Revisiting VM tricks for safepoints
In February this year, Nathan Froyd described allocation sequences in SBCL and alternative approaches other implementations use to make sure the runtime never sees half-initialised objects. At first sight, SBCL's sequence seems fairly large and slow for what, in the end, increments a thread-local pointer, even on x86-64, with its awesome 14 (RBP actually serves as a frame pointer in SBCL) GPRs:
Set the pseudo-atomic bit OR BYTE PTR [R12+160], 8 (what you'd expect for bump:) Load the allocation pointer MOV R11, [R12+80] Test for overflow LEA RDX, [R11+16] CMP [R12+88], RDX Jump to an out of line sequence JBE L4 Or save incremented pointer MOV [R12+80], RDX ... and tag it LEA RDX, [R11+7] (end of allocation per se) Finally, unset the pseudo-atomic bit XOR BYTE PTR [R12+160], 8 Check for interrupt pending JEQ L2 Trigger a signal if so BREAK 9 ; pending interrupt trap L2: ...
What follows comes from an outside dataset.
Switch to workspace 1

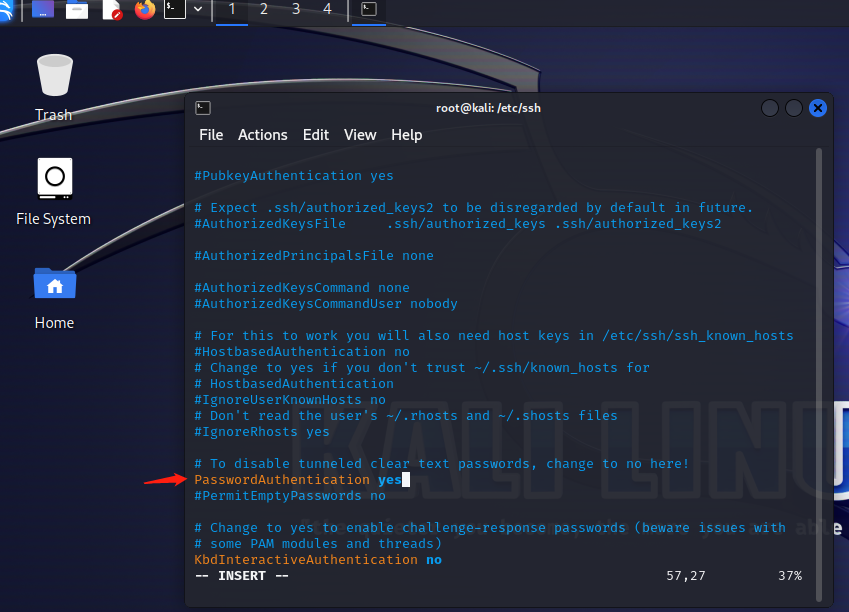232,10
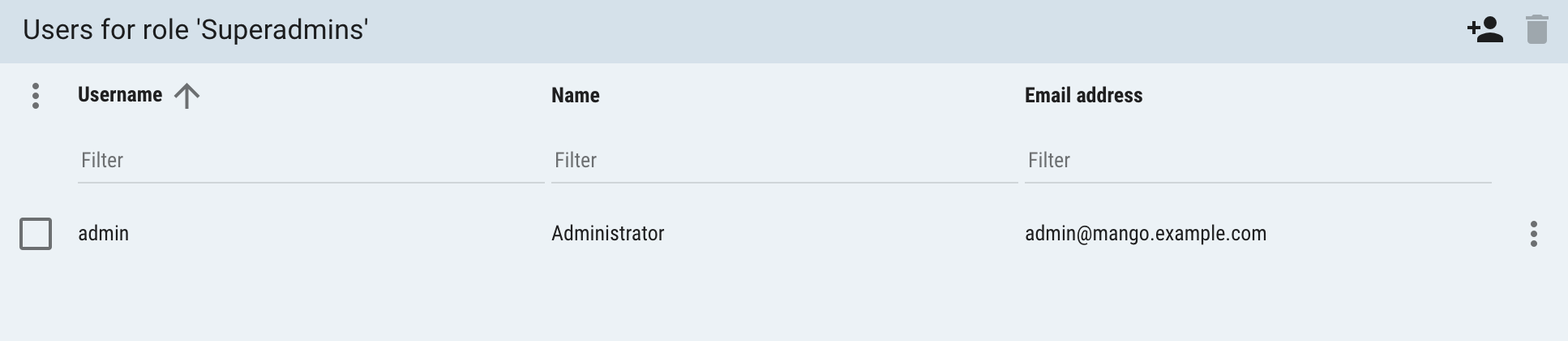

That's two load/store and a test just to make sure we're not caught with our pants down, handling improperly initialised objects.
One element of the alternatives is to actively check for pending interrupts (or GCs, etc). Instead of allowing interruptions everywhere except around key sequences, interruptions are queued, and explicit checks inserted by the compiler. That seems like an interesting implementation choice, so I wanted to see what it'd look like in SBCL.
It was pretty easy to adapt the compiler to insert such checks at appropriate locations (in the current case, at the end of each function' prologue, and at the head of loops). Using memory protection to turn an access into a conditional interruption seemed like a good idea, and that's what I quickly implemented.
These checks can be executed fairly often in tight loops, so it's important that they be very efficient. The first version loaded a magic address from thread-local storage (an address pointed to by a register), and then wrote to that address. When the thread had to be interrupted, the page containing that address was made unreadable and unwritable, so the last access triggered a segfault, which was then handled specially.
The result was slow... 25% as much time as the original (signals-ful)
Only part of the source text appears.